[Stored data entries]
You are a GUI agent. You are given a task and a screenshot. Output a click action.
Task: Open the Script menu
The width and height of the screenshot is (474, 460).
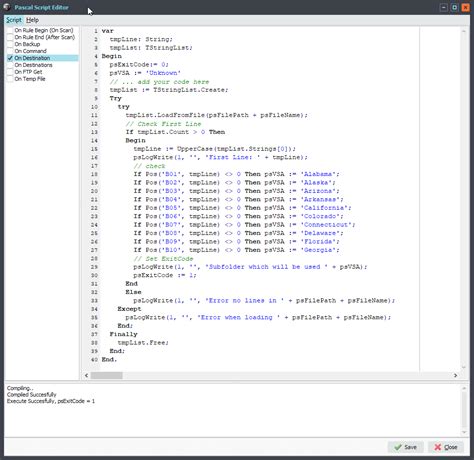[x=14, y=20]
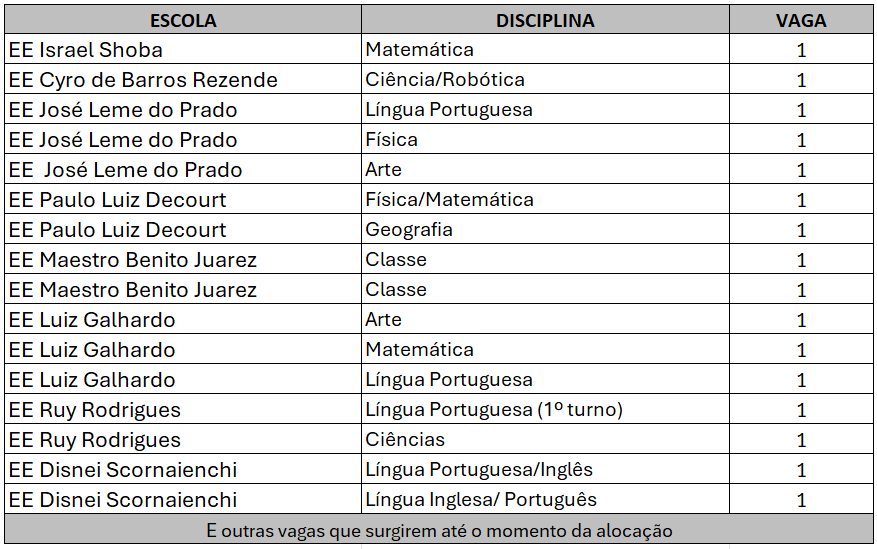Viewport: 877px width, 549px height.
Task: Select the EE Israel Shoba cell
Action: click(x=85, y=50)
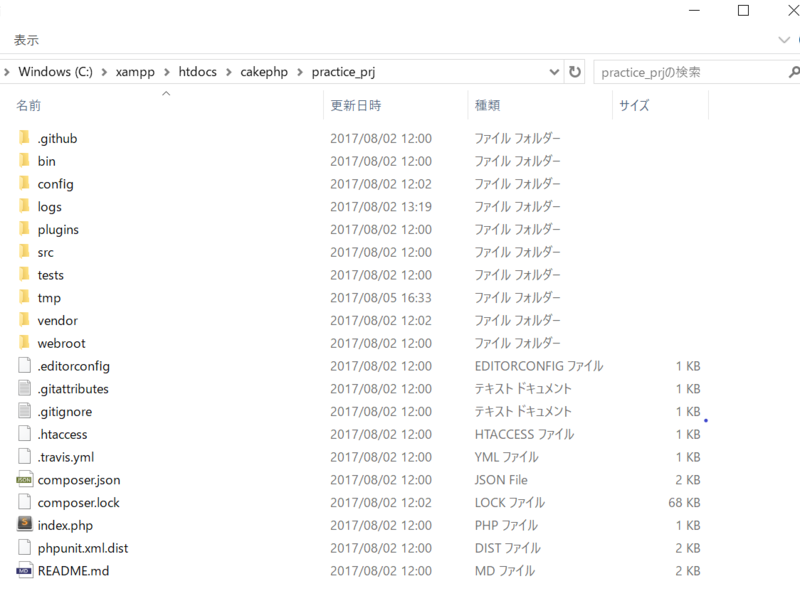Expand the address bar history dropdown
This screenshot has width=800, height=591.
[553, 71]
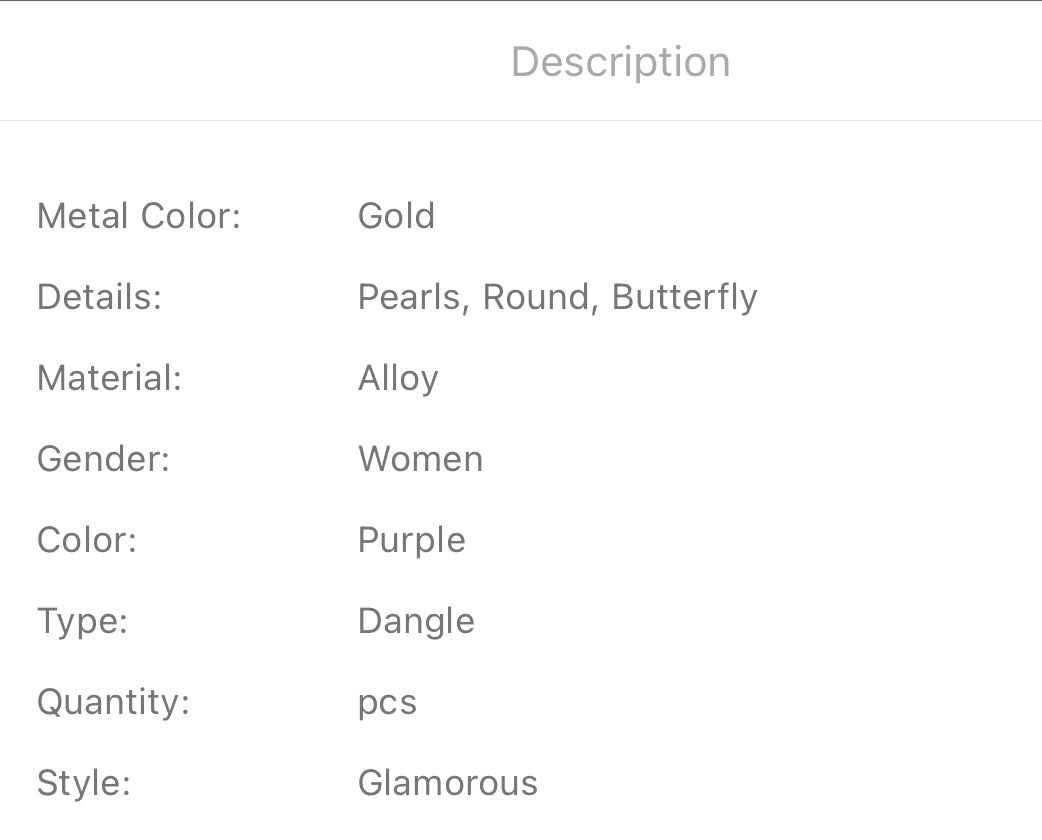Select the Butterfly detail text
Viewport: 1042px width, 840px height.
[x=685, y=297]
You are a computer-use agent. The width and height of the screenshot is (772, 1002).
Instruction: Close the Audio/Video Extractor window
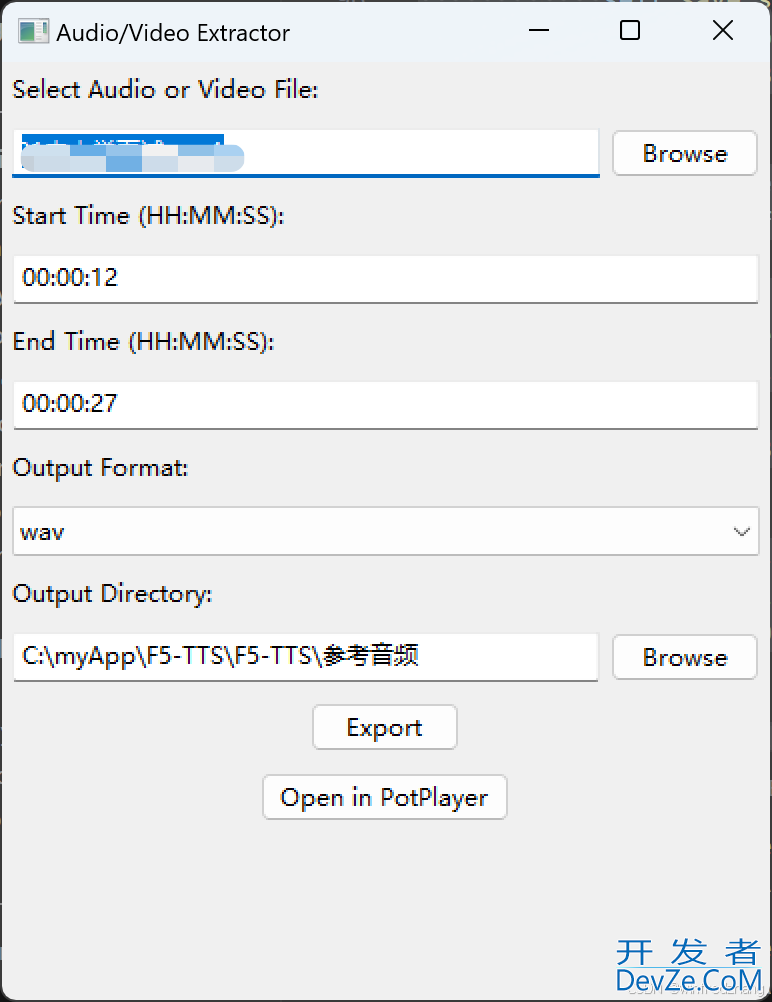click(722, 31)
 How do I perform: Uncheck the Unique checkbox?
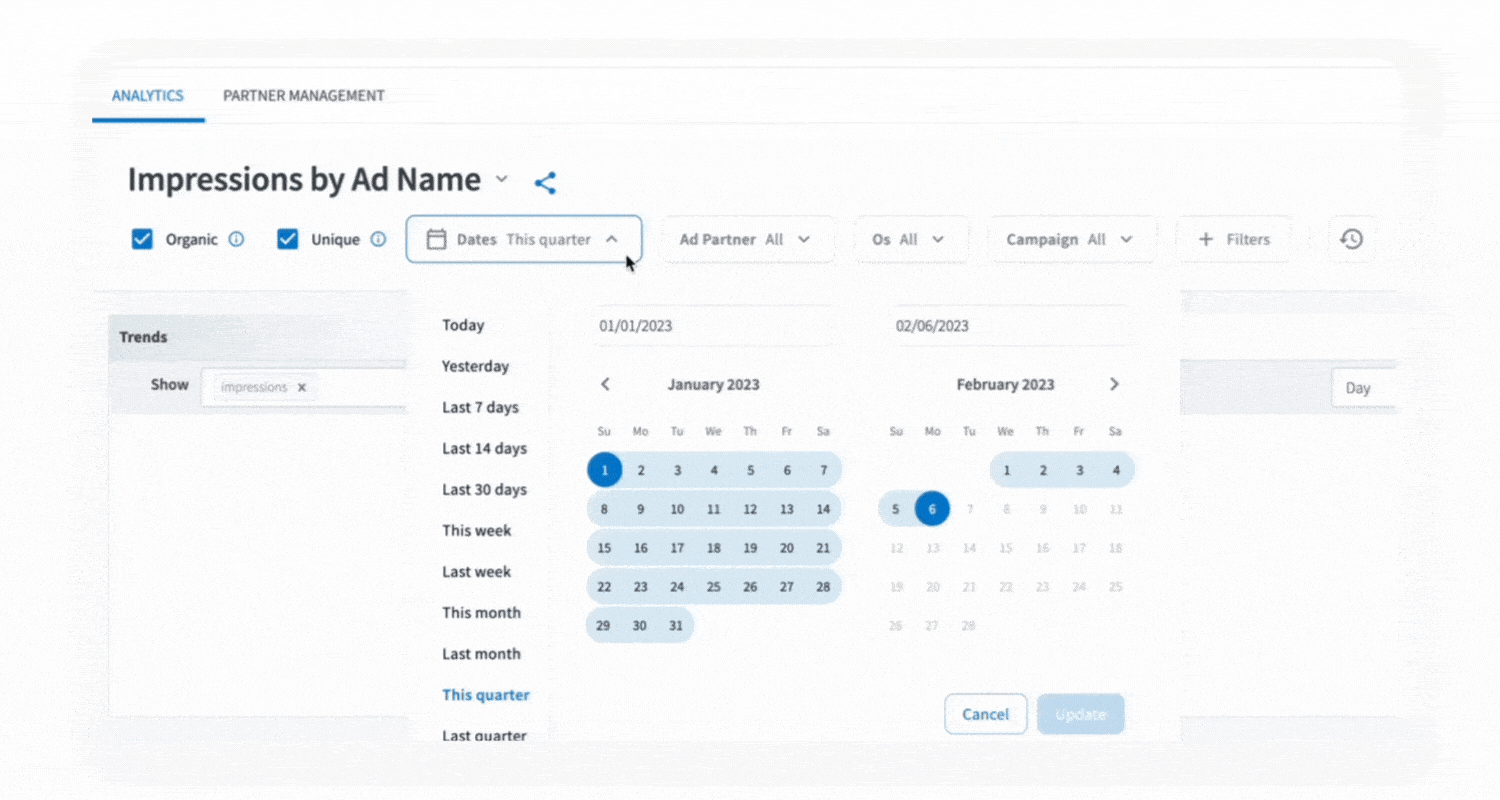[x=288, y=239]
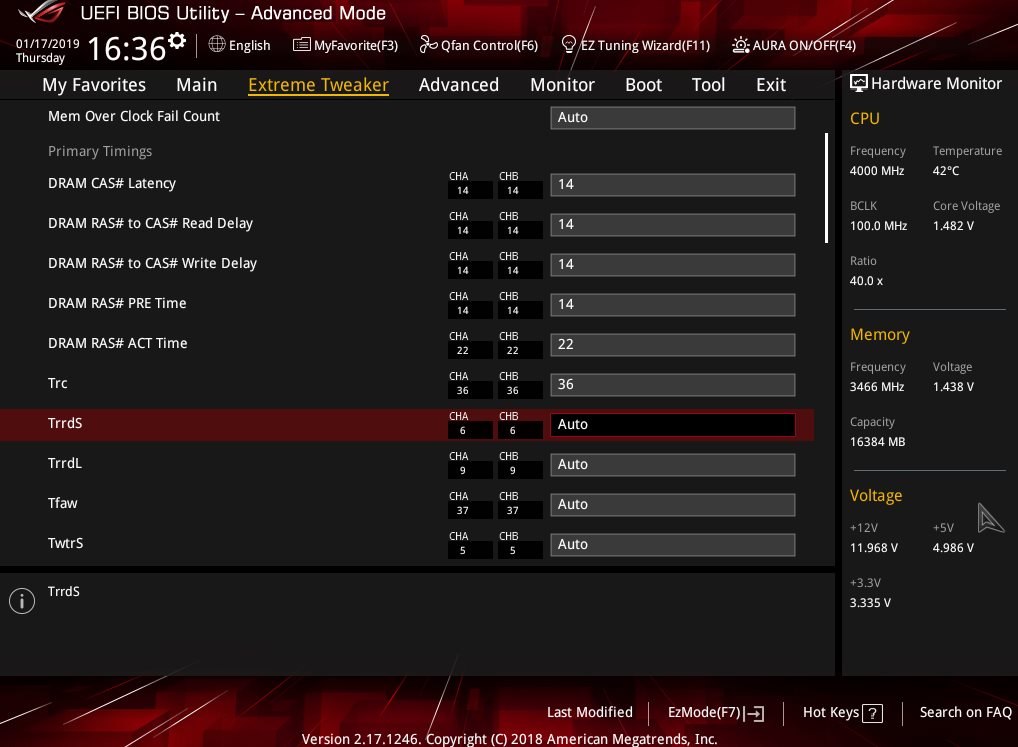The height and width of the screenshot is (747, 1018).
Task: Click the Hot Keys question mark icon
Action: (872, 713)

## Task prompt:
Output every record verbatim, skipping images.

## Your solution:
You are a GUI agent. You are given a task and a screenshot. Output a click action.
Task: Open the Script menu
The width and height of the screenshot is (474, 460).
[x=14, y=20]
Viewport: 877px width, 549px height.
Task: Select the EE Israel Shoba cell
Action: click(x=85, y=50)
Expand the address bar history dropdown
This screenshot has width=800, height=591.
[553, 71]
Select the Butterfly detail text
Viewport: 1042px width, 840px height.
[x=685, y=297]
You are a computer-use agent. The width and height of the screenshot is (772, 1002).
Instruction: Close the Audio/Video Extractor window
click(722, 31)
 How do I perform: Uncheck the Unique checkbox?
[x=288, y=239]
The height and width of the screenshot is (747, 1018).
Task: Click the Hot Keys question mark icon
Action: (872, 713)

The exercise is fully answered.